The vectorized UDF adaptor operates on a vectorized row batch, so that for each row in the batch that still qualifies, the necessary values are extracted from a row in the batch, and assembled into an array of objects. This may also include preparation of constant argument objects if some of the function’s arguments are constant. The UDF is then invoked on the array of objects via the standard mechanism, using appropriate object inspectors prepared once at plan generation time. An object is then retrieved containing the function result. This object is then converted back into a primitive type (long, double, or byte array) and copied into the output column of the VectorizedRowBatch object in the current row position.

If the function result is a null object reference, then by convention the function result is a SQL NULL value. NULLs are handled correctly by setting the isNull array Boolean value in the output column vector to true for the row when the result is NULL, and ensuring that noNulls is false for the output vector.

This adaptor implementation will usually not perform nearly as fast as a hand-coded implementation of a function or operator with a tuned inner loop that avoids data conversion and function call overhead. Nevertheless, it still can allow queries to run faster than the traditionally row mode. Some ad hoc testing indicated that roughly 30% speedups are still possible compared to row mode execution over ORC files even if the UDF must be called for every row. In cases where streamlined, built-in vectorized filters are called first, and then UDFs are called, nearly the full benefit of vectorization can be obtained.

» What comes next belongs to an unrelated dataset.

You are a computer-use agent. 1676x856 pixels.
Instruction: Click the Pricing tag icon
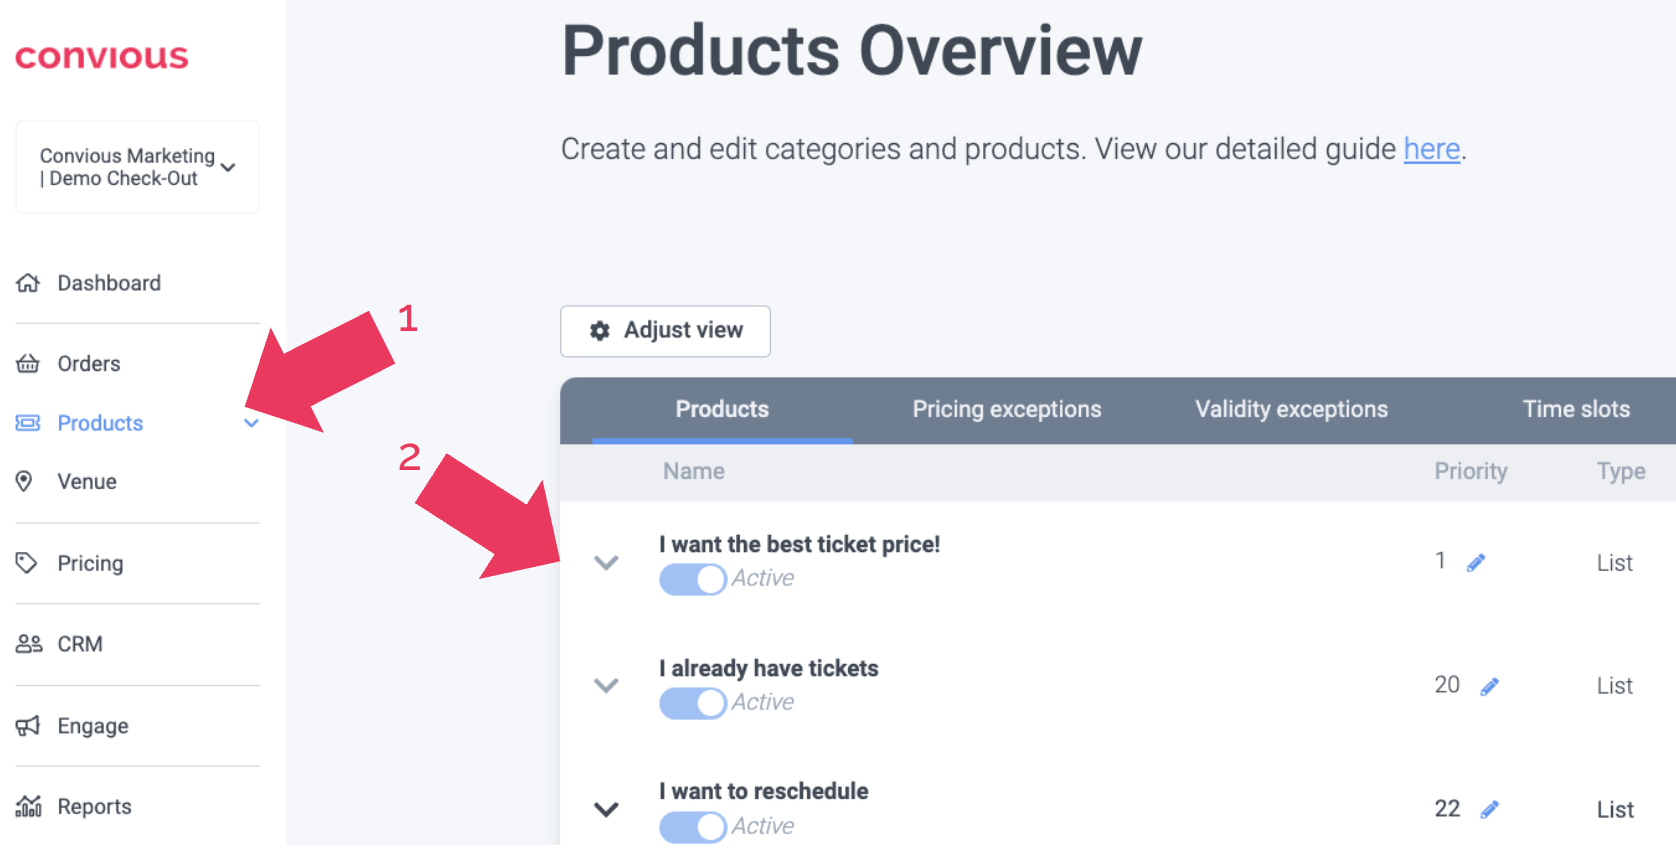27,563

This is because the UDF adaptor will only be invoked for the small percentage of rows that pass the initial filter.

For example, for best performance, the user should normally write this:

select …
from mytable
where c1 = 1 and myfunc(c2) > 0

Instead of this:

select …
from mytable
where myfunc(c2) > 0 and c1 = 1;

This assumes that the filter c1 = 1 is reasonably selective. Since vectorized execution uses short-circuit evaluation of AND, myfunc() will only be evaluated using the adaptor if the row passes the test c1 = 1.

The vectorized UDF adaptor is implemented primarily in package org.apache.hadoop.hive.ql.exec.vector.udf in the classes VectorUDFAdaptor and VectorUDFArgDesc, as well as changes to VectorizationContext and a few other miscellaneous small changes.

In the future, we’ll consider adding support that allows users to add their own high-performance vectorized UDFs by hand-coding them as subclasses of VectorExpression. For now, users must use legacy or generic UDFs that will be invoked by the vectorized UDF adaptor.

References

[Boncz 2005] Peter Boncz et al., MonetDB/X100: Hyper-Pipelining Query Execution, Proceedings of the CIDR Conference, 2005.

[Capriolo 2012] Edward Capriolo et al., Programming Hive, Ch. 13, Functions. O’Reilly, 2012.

[Zukowski 2006] Marcin Zukowski et al., Architecture-Conscious Hashing, Proceedings of the 2nd Intl. Workshop on Data Management on New Hardware, June 25, 2006.